As far as our unconditional happiness is concerned, Deepak Chopra does not say the choice is to be happy or not, but states “THE CHOICE IS TO BE CONSCIOUS OR NOT.” The complexity of this statement lies in the fact that we cannot become conscious until we first realize that we are living unconsciously. We cannot ESCAPE the imprisonment of this world until we first realize that we are in PRISON to begin with!
NOW I’M SURE YOU’RE WONDERING; HOW DO WE GET TO THIS HAPPY CONSCIOUS PLACE?
There are a few ways to become awakened or increase our awareness. However, most people are way too desensitized and attached to the emotions of the past, beliefs, and things of this world to make this shift towards consciousness under normal circumstances. One may suddenly or gradually develop a burning desire for internal growth or personal development following a potential or dramatic life changing event, or immense suffering.

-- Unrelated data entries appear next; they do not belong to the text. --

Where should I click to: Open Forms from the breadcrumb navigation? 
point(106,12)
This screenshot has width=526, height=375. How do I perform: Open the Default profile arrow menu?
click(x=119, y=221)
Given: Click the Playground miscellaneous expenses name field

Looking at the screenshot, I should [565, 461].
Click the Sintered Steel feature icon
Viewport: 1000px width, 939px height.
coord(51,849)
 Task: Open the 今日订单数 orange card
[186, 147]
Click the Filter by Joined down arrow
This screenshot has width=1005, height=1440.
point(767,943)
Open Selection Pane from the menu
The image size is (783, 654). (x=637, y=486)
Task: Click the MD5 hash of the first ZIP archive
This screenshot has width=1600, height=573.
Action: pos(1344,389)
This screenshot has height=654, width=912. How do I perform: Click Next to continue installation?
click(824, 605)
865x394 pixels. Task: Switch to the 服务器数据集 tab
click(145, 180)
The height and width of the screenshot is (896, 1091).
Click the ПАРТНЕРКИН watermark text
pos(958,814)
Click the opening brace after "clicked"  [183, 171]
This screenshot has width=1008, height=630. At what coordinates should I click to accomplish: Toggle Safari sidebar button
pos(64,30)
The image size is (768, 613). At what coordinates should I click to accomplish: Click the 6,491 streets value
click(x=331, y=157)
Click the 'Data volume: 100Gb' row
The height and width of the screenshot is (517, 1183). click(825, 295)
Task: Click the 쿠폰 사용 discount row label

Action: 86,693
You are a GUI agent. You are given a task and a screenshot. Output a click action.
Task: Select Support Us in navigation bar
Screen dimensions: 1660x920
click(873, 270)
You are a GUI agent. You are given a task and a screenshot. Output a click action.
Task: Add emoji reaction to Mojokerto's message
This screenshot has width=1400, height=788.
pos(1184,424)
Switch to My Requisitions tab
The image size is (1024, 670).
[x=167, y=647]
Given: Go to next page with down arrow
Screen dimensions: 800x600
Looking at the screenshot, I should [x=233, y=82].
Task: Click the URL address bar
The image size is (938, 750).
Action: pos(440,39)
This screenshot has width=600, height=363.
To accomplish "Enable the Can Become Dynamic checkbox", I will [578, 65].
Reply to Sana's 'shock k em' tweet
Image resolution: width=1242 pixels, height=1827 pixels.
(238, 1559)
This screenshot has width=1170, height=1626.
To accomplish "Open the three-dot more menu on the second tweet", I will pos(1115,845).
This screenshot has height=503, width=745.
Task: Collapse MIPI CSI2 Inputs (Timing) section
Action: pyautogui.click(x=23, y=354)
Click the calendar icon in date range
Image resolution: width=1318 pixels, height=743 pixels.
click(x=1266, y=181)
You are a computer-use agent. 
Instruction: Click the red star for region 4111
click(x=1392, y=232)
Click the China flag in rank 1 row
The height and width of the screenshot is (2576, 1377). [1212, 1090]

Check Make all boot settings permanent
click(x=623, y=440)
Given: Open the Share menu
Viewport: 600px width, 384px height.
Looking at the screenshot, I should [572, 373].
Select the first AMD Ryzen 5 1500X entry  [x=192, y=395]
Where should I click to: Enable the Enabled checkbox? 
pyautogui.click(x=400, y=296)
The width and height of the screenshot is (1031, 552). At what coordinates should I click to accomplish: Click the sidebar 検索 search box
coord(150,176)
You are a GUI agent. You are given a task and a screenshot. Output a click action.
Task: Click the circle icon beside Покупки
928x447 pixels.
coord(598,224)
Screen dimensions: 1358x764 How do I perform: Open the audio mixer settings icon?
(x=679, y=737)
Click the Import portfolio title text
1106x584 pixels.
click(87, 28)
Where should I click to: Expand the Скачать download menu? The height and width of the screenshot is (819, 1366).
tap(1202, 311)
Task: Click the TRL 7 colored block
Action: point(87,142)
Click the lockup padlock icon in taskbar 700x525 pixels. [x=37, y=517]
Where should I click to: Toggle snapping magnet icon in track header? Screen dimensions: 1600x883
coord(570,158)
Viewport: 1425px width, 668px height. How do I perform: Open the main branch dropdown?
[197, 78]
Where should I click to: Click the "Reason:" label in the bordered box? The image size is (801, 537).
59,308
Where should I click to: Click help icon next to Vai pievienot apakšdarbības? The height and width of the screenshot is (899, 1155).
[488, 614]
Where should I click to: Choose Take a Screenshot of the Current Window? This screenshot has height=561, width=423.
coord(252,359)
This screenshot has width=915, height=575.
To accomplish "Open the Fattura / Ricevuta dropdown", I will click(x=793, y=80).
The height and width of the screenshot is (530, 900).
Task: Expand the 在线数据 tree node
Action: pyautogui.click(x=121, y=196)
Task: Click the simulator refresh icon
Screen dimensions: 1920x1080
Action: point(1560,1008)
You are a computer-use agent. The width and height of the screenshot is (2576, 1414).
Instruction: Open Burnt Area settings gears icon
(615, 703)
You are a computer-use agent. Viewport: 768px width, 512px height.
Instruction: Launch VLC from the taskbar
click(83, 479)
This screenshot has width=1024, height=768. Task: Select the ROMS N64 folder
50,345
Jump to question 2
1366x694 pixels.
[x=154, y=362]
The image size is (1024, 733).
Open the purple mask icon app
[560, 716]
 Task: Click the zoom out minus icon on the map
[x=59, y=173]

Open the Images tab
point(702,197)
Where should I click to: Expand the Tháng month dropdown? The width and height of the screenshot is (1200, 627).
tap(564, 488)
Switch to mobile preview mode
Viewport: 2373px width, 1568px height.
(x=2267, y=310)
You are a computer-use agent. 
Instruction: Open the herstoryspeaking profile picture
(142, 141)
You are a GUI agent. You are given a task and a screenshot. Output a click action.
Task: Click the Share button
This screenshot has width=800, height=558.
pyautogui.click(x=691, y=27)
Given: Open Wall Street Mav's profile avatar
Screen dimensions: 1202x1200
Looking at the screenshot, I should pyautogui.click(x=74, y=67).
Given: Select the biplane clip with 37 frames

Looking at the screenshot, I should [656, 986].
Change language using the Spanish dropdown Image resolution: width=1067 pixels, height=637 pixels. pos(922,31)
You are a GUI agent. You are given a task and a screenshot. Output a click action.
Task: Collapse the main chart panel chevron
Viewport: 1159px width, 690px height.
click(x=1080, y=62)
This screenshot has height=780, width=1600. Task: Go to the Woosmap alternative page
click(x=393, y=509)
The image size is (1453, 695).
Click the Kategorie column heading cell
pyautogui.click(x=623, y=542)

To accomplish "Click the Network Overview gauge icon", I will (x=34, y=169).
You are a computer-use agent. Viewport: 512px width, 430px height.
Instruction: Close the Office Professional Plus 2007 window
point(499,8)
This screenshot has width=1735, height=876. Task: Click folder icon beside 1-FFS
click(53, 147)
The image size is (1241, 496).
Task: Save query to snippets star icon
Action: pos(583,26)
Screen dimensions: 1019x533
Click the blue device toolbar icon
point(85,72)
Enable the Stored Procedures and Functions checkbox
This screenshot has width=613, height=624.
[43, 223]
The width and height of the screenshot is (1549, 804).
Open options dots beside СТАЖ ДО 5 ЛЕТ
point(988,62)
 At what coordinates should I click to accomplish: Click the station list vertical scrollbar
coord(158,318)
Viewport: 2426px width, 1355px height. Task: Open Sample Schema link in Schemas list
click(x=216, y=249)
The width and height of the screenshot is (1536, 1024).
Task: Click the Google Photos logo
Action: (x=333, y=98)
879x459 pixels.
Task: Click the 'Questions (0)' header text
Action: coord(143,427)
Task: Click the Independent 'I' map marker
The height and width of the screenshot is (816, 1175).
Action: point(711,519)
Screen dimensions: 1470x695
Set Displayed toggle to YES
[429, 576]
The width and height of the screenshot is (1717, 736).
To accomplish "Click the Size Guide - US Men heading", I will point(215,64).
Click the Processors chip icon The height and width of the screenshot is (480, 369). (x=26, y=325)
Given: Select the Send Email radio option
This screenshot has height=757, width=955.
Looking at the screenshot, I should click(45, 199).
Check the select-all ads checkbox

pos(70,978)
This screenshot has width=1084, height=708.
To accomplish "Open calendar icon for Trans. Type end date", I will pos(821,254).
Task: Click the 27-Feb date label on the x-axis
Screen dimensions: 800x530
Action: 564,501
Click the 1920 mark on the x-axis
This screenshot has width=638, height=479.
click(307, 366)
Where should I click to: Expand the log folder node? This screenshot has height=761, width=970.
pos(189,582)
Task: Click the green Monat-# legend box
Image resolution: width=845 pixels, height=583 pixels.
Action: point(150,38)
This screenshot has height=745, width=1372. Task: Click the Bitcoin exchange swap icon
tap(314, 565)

The opportunity to become self-realized or spiritually awakened may present itself in many ways. Like following a tragedy or life changing event like the loss of a loved one, serious addiction, illness, a cancer diagnosis, imprisonment, financial disaster, near death experience, or child-bearing. Most people that have a child will tell you what an incredibly awesome experience it is and never imagined it to be so. Becoming conscious minded can be a very similar experience as you are re-born. However, even if one’s awareness is expanded somewhat following lets say childbirth, most often times the drama of life sucks you right back in and the doors to self-realization slam shut.
The practice of yoga and meditation, or perhaps opening your mind with some spiritual literature or teachings can also assist in opening the doors to consciousness as you learn how to calm the unpredictable fickle mind.
Once we are able to identify with our “true self” and embrace this PROFOUND “secret to life”, we will begin to see and hear more CLEARLY as we continue to challenge the way we think, view the world, and everything about our lives. After the initial spark, it’s then our job to continue doing our INNER work, expanding your consciousness beyond limitation to become the best version of our self!
But be careful, the ego or negatively programed sub-conscious mind is afraid of the unknown and will do whatever it can do to sabotage our efforts, avoiding change, so it can remain in a place that it falsely perceives as safe, keeping us stuck and unhappy!
At the end of the day, understanding these principles is not enough. Increasing our awareness is a daily practice that involves examining and micromanaging our thoughts and emotions and aligning them with our higher self. Self-awareness requires development, INNER WORK, it doesn’t happen on its own. It took many years societal and cultural conditioning to become attached to this fear-driven limited false sense of self, so it will take time to re-program and escape this victimization mindset!
Finding true happiness takes a CONSCIOUS effort. Be patient, be PRESENT, and enjoy this LIBERATION process!